BEGIN Provided passage

You sure know how to rub it in.I grew up near a sugar bush and spent a lot of time helping keep the fire stoked and emptying buckets.My wife was offered jobs in both Connecticut and Kansas; we ended up here for a lot of reasons, but we loved your state...especially the trees.I wonder how your acer saccharum would do down here?
I think I would like your place.
 
There's not much left of the family farm coog, house, barns & 5 1/2 acres. But, my kids are 4th generation to live here, and the way things are bought & sold today, thats quite a thing. Hey, you do have something in Kansas we don't - Dorthy, Toto & Auntie Em - :clap:
 
One of the reasons we are here rather than there is that we were able to buy a house in town and a 160 acre ranch for about the same price as a buildable lot in Hartford.Big sky country here, way different than the canopy you live under.Do you sell your syrup?Mail order?I suddenly have a hankering for pancakes.:)

END Provided passage

» **What needs to be done**
Copy the sugar bush conversation word for word, in full. The records play no part in this work.

BEGIN Listed entries

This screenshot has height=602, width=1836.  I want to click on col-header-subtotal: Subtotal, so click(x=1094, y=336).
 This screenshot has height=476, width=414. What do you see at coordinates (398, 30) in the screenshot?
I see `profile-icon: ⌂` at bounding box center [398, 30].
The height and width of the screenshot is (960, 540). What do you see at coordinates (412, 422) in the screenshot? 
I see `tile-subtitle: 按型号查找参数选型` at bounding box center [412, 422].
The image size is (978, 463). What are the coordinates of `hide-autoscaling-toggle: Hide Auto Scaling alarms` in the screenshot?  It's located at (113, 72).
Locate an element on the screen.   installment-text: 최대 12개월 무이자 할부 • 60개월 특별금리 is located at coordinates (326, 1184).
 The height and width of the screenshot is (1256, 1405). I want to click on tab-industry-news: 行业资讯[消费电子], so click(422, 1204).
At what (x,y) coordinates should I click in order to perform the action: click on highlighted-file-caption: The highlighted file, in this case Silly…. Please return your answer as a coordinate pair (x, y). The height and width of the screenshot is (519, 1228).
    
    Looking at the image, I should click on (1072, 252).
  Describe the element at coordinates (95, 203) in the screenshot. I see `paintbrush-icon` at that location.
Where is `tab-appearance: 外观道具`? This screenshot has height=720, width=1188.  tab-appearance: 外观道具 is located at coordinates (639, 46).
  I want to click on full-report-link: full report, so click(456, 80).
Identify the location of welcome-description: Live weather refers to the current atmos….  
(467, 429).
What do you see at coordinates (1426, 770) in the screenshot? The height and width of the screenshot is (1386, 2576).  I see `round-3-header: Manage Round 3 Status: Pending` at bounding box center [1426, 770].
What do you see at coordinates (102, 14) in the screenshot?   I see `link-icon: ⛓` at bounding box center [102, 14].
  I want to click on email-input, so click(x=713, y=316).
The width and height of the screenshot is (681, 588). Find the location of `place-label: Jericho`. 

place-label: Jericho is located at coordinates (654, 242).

END Listed entries

» **Reply to the exercise**
You sure know how to rub it in.I grew up near a sugar bush and spent a lot of time helping keep the fire stoked and emptying buckets.My wife was offered jobs in both Connecticut and Kansas; we ended up here for a lot of reasons, but we loved your state...especially the trees.I wonder how your acer saccharum would do down here?
I think I would like your place.
 
There's not much left of the family farm coog, house, barns & 5 1/2 acres. But, my kids are 4th generation to live here, and the way things are bought & sold today, thats quite a thing. Hey, you do have something in Kansas we don't - Dorthy, Toto & Auntie Em - :clap:
 
One of the reasons we are here rather than there is that we were able to buy a house in town and a 160 acre ranch for about the same price as a buildable lot in Hartford.Big sky country here, way different than the canopy you live under.Do you sell your syrup?Mail order?I suddenly have a hankering for pancakes.:)